Since their new contract was inked in September, custodial workers from Harvard Facilities Maintenance Organization (FMO) have been working for wages that are roughly in accord with market prices.

A survey of colleges and universities in the area reveals two tiers of pay scales, however, with some, like Harvard's, hovering at the market wage of about $8 an hour while other schools pay up to $14 an hour.

Harvard's custodial wages have been scaled back in the past few years from such high levels so that FMO wages would be competitive with those of other service providers.

At the same time, many custodial contracts at Harvard have been awarded to outisde contractor UNICCO Service Co.

Under the new contract, full-time FMO custodians earn $8.57 per hour. According to UNICCO documents, UNICCO wages are roughly the same.

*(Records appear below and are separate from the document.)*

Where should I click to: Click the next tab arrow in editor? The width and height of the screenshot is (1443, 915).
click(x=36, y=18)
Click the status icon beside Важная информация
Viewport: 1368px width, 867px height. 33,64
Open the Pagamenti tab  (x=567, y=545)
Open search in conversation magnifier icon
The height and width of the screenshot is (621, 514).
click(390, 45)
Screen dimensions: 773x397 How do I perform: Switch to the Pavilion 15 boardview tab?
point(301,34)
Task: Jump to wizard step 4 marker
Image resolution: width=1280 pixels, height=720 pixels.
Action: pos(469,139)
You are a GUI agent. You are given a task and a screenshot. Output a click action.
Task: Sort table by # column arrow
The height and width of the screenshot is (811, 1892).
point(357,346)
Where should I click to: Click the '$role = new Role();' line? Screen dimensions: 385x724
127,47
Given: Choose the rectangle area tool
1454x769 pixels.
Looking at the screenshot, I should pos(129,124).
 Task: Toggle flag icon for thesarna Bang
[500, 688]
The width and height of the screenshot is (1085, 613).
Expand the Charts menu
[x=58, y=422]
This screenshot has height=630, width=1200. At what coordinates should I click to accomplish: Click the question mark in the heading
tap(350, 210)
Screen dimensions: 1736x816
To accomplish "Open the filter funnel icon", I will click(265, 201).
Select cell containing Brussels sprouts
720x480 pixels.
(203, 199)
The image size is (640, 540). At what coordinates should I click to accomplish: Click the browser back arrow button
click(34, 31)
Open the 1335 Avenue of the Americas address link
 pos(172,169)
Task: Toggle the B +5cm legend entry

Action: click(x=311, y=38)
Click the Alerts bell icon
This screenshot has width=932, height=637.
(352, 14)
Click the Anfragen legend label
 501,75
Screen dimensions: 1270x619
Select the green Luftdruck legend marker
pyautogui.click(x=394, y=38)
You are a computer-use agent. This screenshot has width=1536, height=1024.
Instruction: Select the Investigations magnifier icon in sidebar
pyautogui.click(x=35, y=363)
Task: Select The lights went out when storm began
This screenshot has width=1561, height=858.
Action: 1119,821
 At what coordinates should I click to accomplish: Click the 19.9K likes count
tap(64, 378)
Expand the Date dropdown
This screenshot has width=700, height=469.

Emerson College and Tufts University both compensate their custodians at a level commensurate with Harvard's.

Custodians earn $8.25 per hour at Emerson, according to David Glasar, assistant director of human resources there. Tufts custodial work has been outsourced to UNICCO.

At Boston College, however, full time custodians earn $13.82 per hour, said Maria Cruz of its human resources department.

According to a custodian working at Boston University, full-time custodians there earn $13.20 per hour. Officials from the university would not confirm the wage.

Northeastern College custodians earn $12.81 per hour, said Elizabeth Lopez, compensation/employment administrator in the department of human resources. Lopez added that a new contract will be inked signed July, 1, 1997 in which she expects a wage increase.

To explain Harvard's wages, University officials point to the growing cost of education and the need to keep administrative costs down.

"Unless you manage your expenses well, you are going to put incredible pressure on the cost of education," said Timothy R. Manning, director of labor relations.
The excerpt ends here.